Al argumento de rango constitucional, debe agregarse que tanto el derecho a la atención en salud y la rehabilitación de las víctimas de violaciones de derechos humanos como la creación del PRAIS, han sido consagrados por leyes ordinarias, como la N° 19.123, de 1992, que otorgó servicios médicos, modificada por la Ley Nº 19.980, de 2004, de modo que para aprobar la “discontinuidad” de las prestaciones o reducir los recursos hasta el punto de afectar en su esencia las actuales prestaciones no bastaría dictar normas de inferior jerarquía, como puede ser un decreto supremo.
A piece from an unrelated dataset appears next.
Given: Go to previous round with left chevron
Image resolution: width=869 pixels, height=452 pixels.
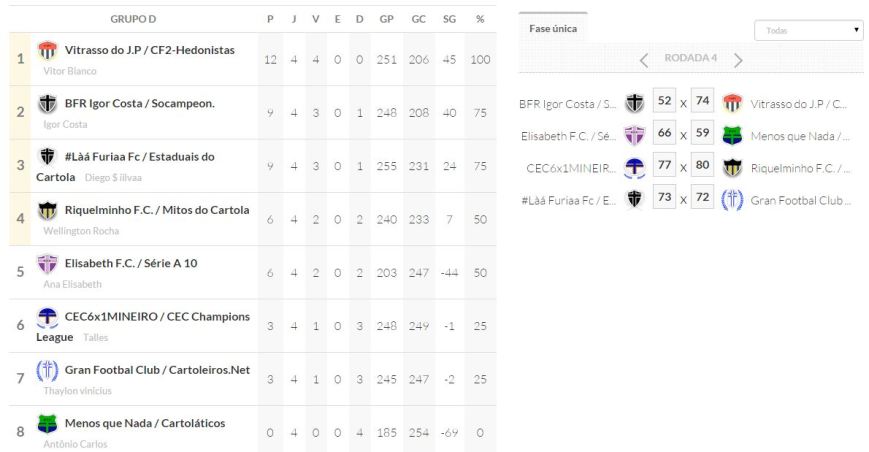Looking at the screenshot, I should [644, 59].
Personalmente, no puedo concebir que profesionales salubristas de la trayectoria y el prestigio de la doctora May Chomalí Gabib, Ministra de Salud, y el doctor Julio Montt Vidal, Subsecretario de Redes Asistenciales, permanezcan impasibles ante una situación que apunta al corazón de los derechos de las personas en atención de salud, desconociendo que las víctimas de violaciones de derechos humanos, al concurrir al PRAIS, no reciben “beneficios” sino que ejercen el derecho a la reparación que es obligación del Estado satisfacer. Y, por cierto, constituiría un baldón moral que alguna autoridad del área económica, indiferente ante el carácter no discrecional sino obligatorio del gasto en reparación, pensase que esos procesos constitucionales e internacionales le servirían para “ganar tiempo” en la persistencia de una aberración jurídica, sin importar la suerte de las personas.
Si bien la austeridad fiscal es un principio fundamental de la Administración del Estado, para su materialización es necesario un proceso de discernimiento que debe, necesariamente, discriminar entre lo principal y lo accesorio, entre la deuda financiera y la deuda moral. Concebir como un accesorio la reparación a las víctimas de violaciones de derechos humanos constituye un error cercano al horror.
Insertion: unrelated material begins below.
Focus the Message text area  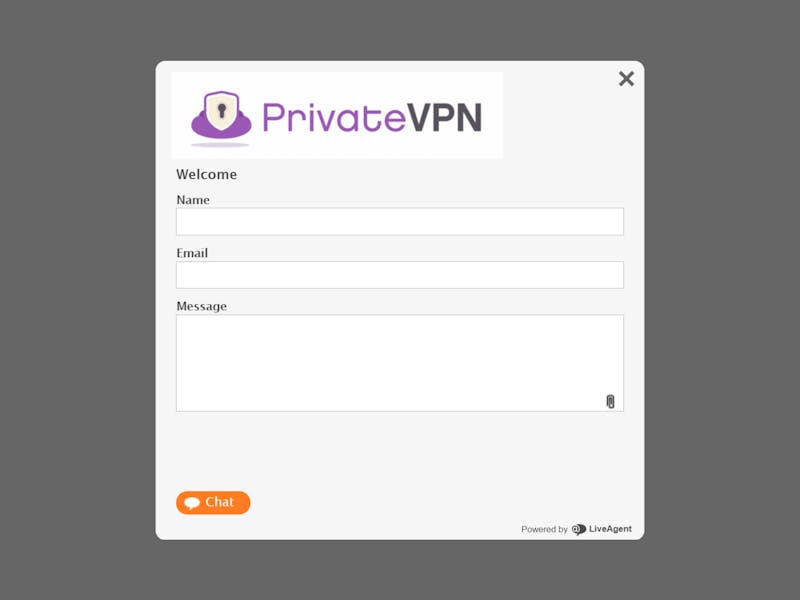pos(399,363)
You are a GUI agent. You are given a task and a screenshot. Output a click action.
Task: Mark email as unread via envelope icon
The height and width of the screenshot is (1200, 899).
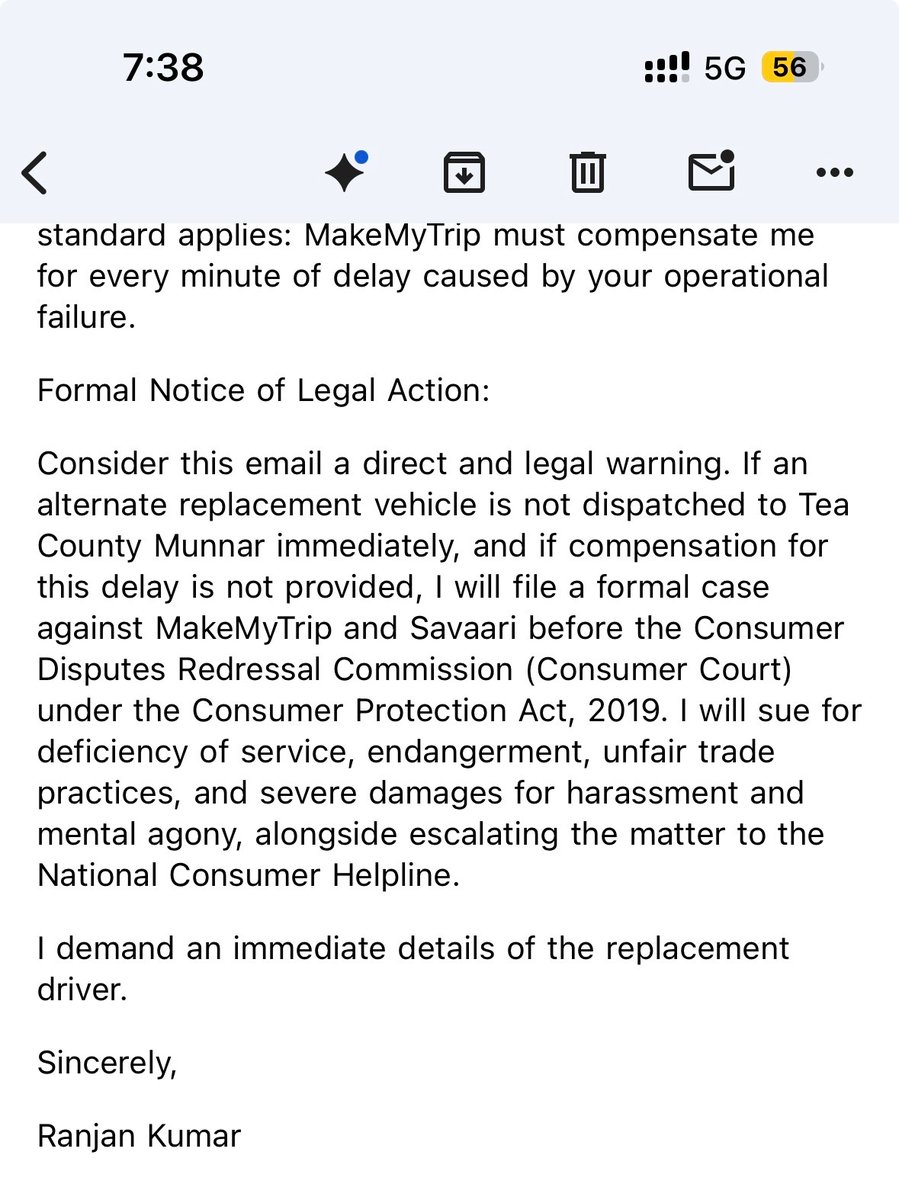[711, 171]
En consecuencia, como lo han planteado respetuosamente los trabajadores del PRAIS, miles de víctimas de la dictadura civil-militar esperan que las autoridades de la Salud ejerzan su autoridad sobre el responsable de las finanzas públicas, para que se salve la continuidad y fortalecimiento institucional y profesional del PRAIS, en beneficio de tantas chilenas y chilenos, particularmente esa mayoría que vive sus últimos años de vida, evitándoles que se cumpla la amenaza de una repetición, reviviscencia y acrecentamiento del daño sufrido.
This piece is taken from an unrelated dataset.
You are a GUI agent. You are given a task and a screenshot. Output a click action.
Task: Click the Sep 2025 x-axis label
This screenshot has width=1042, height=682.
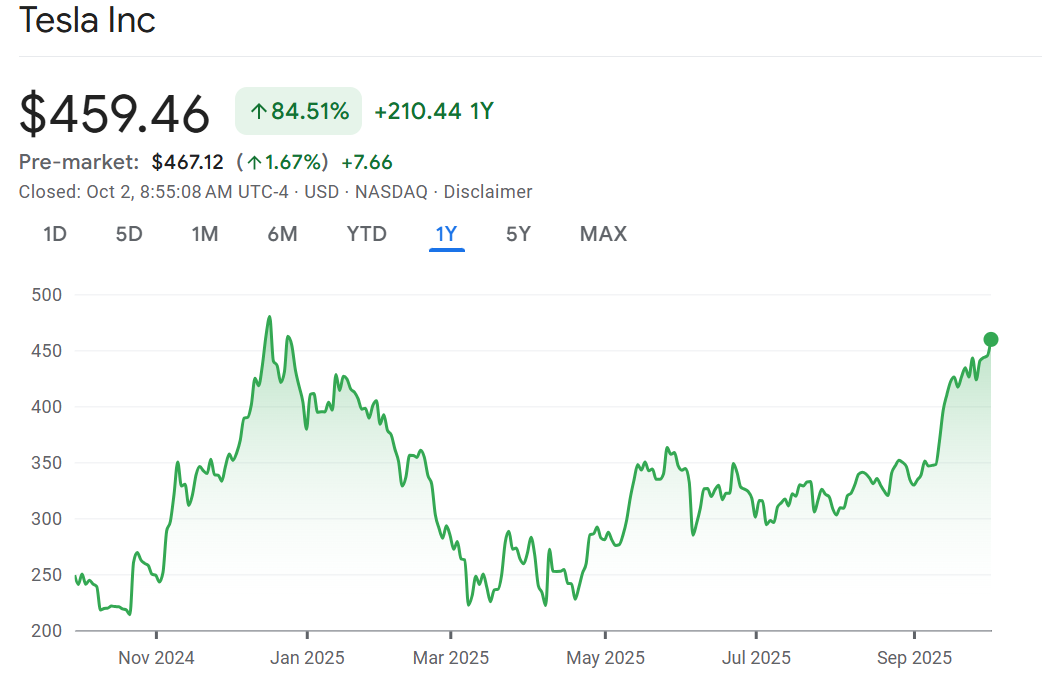(914, 658)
[i] Ministerio de Salud, Subsecretaria de Redes Asistenciales, Oficio CP 4585, de 22.02.2026.
[ii] Resolución 60/147 de la Asamblea General de las Naciones Unidas sobre los Principios y directrices básicos sobre el derecho de las 2 víctimas de violaciones manifiestas de las normas internacionales de derechos humanos y de violaciones graves del derecho internacional humanitario a interponer recursos y obtener reparaciones, de 2005.
[iii] Naciones Unidas, Comité de Derechos Humanos, Observación General Nº 31, ICCPR, de 2004, párr. 16)
[iv] a) Pacto Internacional de Derechos Civiles y Políticos, Art. 9, párrafo 5. b) Comisión de Derechos Humanos (resolución 2005/35, de 19 de abril de 2005), c) Consejo Económico y Social (resolución 2005/30, de 25 de julio de 2005: Principios y directrices básicos sobre el derecho de las víctimas de violaciones manifiestas de las normas internacionales de derechos humanos y de violaciones graves del derecho internacional humanitario a interponer recursos y obtener reparaciones.